Через год, или около того, в город в одиночку, верхом приехал из Даурии хорунжий Роман Штернберг. Вид у хорунжего был всклоченный, угрюмый и безумный: запыленная неряшливая форма, из всего багажа — скатанная шинель, суконное одеяло, карабин, да еще патроны в подсумках. Хорунжий с неказацкой фамилией отметился в штабе, встал на довольствие и через неделю уже прославился тем, что по пьянке повздорил с есаулом Карнауховым. Есаул высказался в том смысле, что не верит рассказам хорунжего о том, что тот смог доехать от Маньчжурии до губернского города один, без провианта, карт и проводника, питаясь только тем, что добыл охотой. Хорунжий Штернберг схватился за шашку и точно бы зарубил есаула, кабы того не оттащили. Понятное дело, за такие выходки хорунжего упекли на гауптвахту, а караул там нес Шабалин. Тигриная шапка привлекла внимание арестанта, и, странное дело, угрюмый Штернберг и угрюмый Шабалин разговорились и сошлись характерами. Хорунжего как выпустили с гауптвахты, так сразу, от города и греха подальше, определили в охотничью команду: пусть косуль бьет в общий котел — все равно делать в городе нечего, только водку пить, а так дикий хорунжий при деле. В ту же команду хорунжий перетащил Шабалина, и теперь почти все время они проводили вместе. Гоняли по распадкам, перелескам, заболоченным низинам. Били оленей, кабанов, косуль. И разговаривали, разговаривали, разговаривали о чем-то своем. Серафим познакомил Романа с Ульяной, и, странное дело, хорунжий, сторонящийся и избегающий женщин, с этой китаянкой был внимателен, добр и прост. Кто-то из казаков пустил слух, что дикий хорунжий на Ульку Шабалину положил глаз, но после того, как распускающие этот слух были биты, о том, что происходит между хорунжим, китаянкой и казаком в тигровой шапке, болтать перестали.

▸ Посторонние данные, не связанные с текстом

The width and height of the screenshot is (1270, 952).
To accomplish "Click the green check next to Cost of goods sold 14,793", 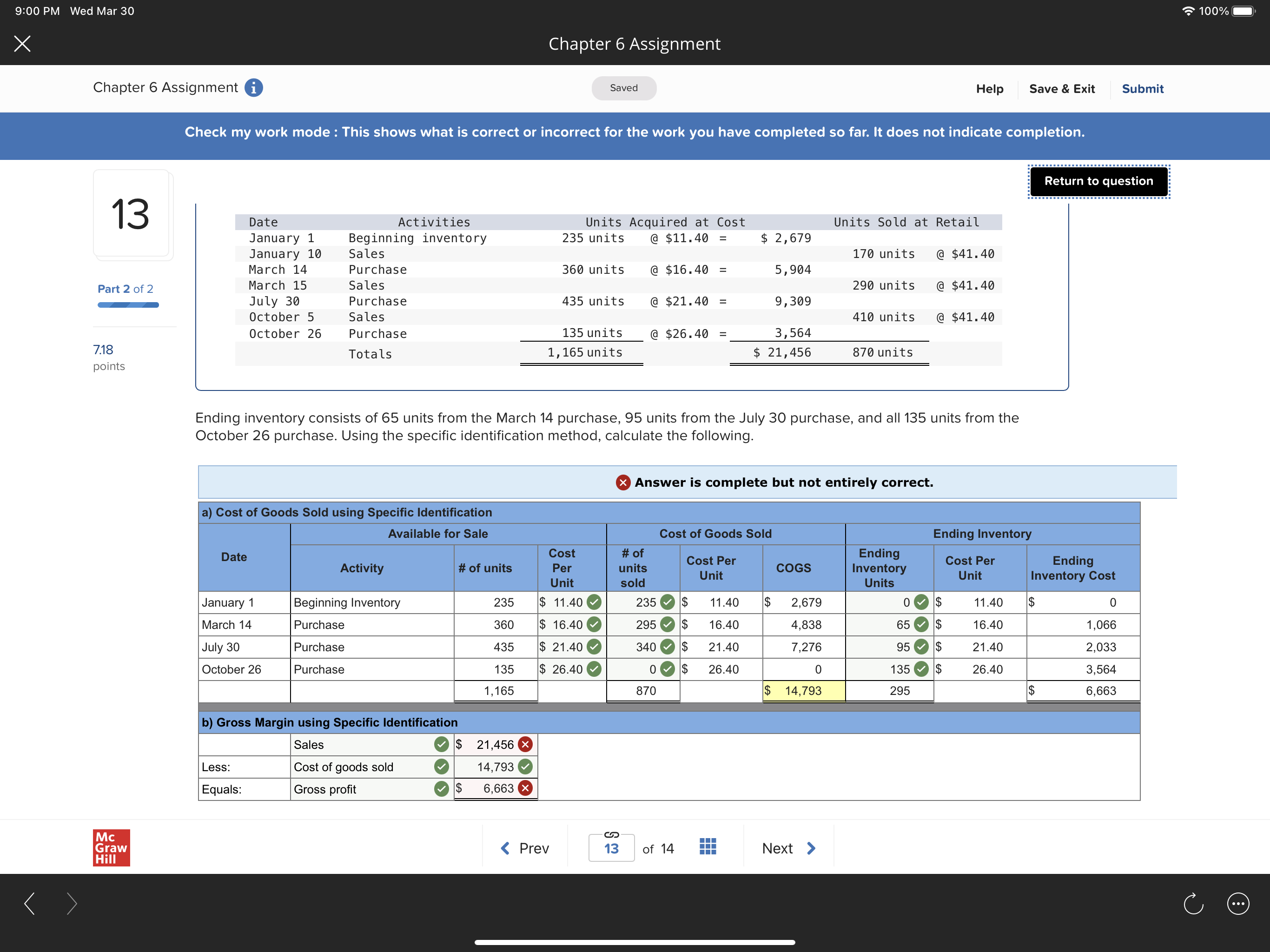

Гарнизонная тоска с пьянством и мордобоем в конце концов хорунжему Штернбергу наскучила, и он уехал на поиски приключений. Ульяна к этому времени уже ходила брюхата и к зиме должна была родить, но родила ли, нет ли, никто не понял. Исчезла Ульяна. Пропала и следов не оставила. Ну и ладно, кто бы за девку китайскую переживал? Может, тот же Шабалин ее продал кому, а может, и сама ушла куда… Тут русских-то баб не поймешь, а что уж китаянку. А потом следом за ней пропал и Серафим. Хотя вроде и отпросился у начальства по какой-то своей надобности, а все же в губернском городе, да и в станицах, его долго не видели.